News | Renal Denervation | February 17, 2016

Study Shows Renal Denervation Helps Control Drug-Resistant Hypertension

Treatment failure in clinical trials may be due to incomplete procedure, lead author suggests

renal denervation, resistant hypertension, rat study, American Journal of Physiology

February 17, 2016 — Up to 10 percent of people with high blood pressure have resistant hypertension — high blood pressure that remains elevated despite treatment with at least three blood pressure medications. Now, researchers report in the American Journal of Physiology — Regulatory, Integrative and Comparative Physiology that renal denervation can treat hypertension, including resistant hypertension, when the nerves are completely blocked. This new study, conducted in rats, identified the specific nerves that had to be blocked to achieve the therapy’s blood pressure-lowering effects.

Most clinical studies have shown that renal denervation — a procedure that disrupts the nerves in the kidneys and prevents them from relaying signals — can lower high blood pressure in drug-resistant cases, but a number have shown the procedure to be ineffective.

Two types of nerves transmit signals between the body and the brain: efferent nerves, which relay signals from the brain to the body, and afferent nerves, which send signals from the body to the brain.

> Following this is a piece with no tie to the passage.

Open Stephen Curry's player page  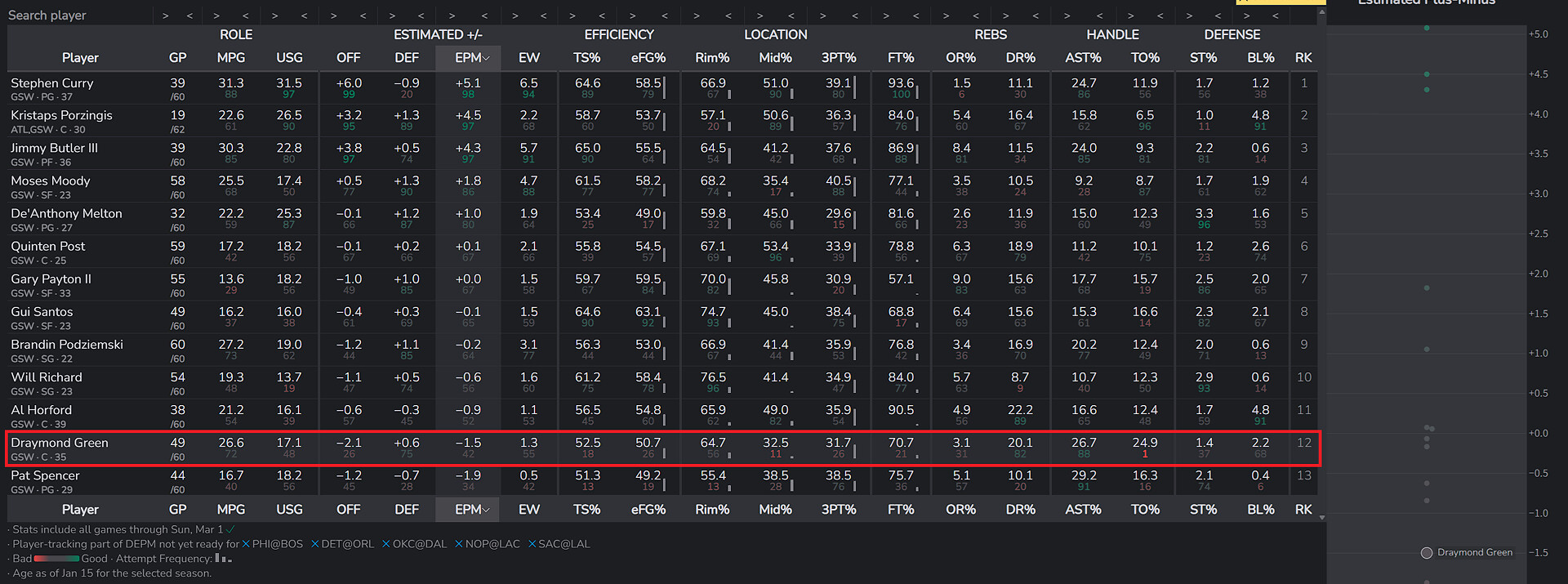(52, 83)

Knowing which nerve to block for antihypertensive effects will help optimize the therapy and reduce possible side effects, the study’s authors write.

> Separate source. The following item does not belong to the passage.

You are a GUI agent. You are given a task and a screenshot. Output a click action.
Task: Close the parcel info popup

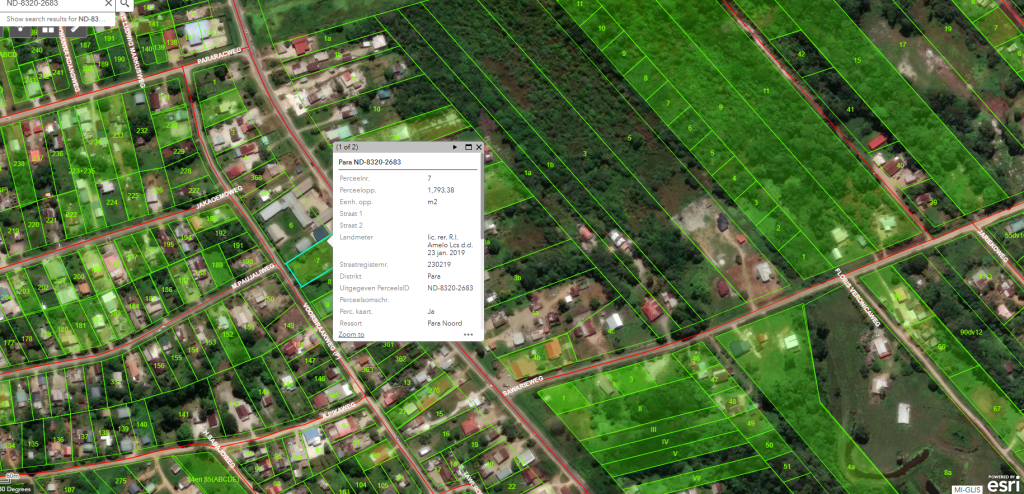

The research team used a technique they developed to block afferent nerves only. They found that disrupting the afferent nerves did not lower high blood pressure in hypertensive rats. However, ablating all the nerves did, leading the researchers to conclude that disrupted efferent nerves caused blood pressure to decrease. The treatment’s effect also did not depend on the severity of the blood pressure increase. Renal denervation lowered blood pressure when performed at either the early or late stages of hypertension. This observation is contrary to clinical trials in humans that supported that the effectiveness of renal denervation depended on blood pressure level, said John Osborn of the University of Minnesota and lead investigator of the study.

The key implication of this study is that “renal denervation does lower arterial pressure when the denervation is complete,” Osborn said. The researchers were able to confirm that the nerves were completely ablated in this study. However, no measurement method to check for complete denervation in patients exists. According to Osborn, this could explain why a recent large-scale clinical trial, Medtronic’s Symplicity HTN-3, failed when the smaller ones before it succeeded. “Although catheter-based renal nerve ablation is now possible, catheter design needs to be improved since present catheters appear only to partially denervate the kidney. Clearly, it is also important to develop a method to assess the completeness of denervation at the time of the procedure.”

Interestingly, a previous study by the research group with a different type of hypertensive rat found that ablating the other nerves, the afferent ones, lowered blood pressure. The opposite findings show how complex hypertension is, Osborne noted.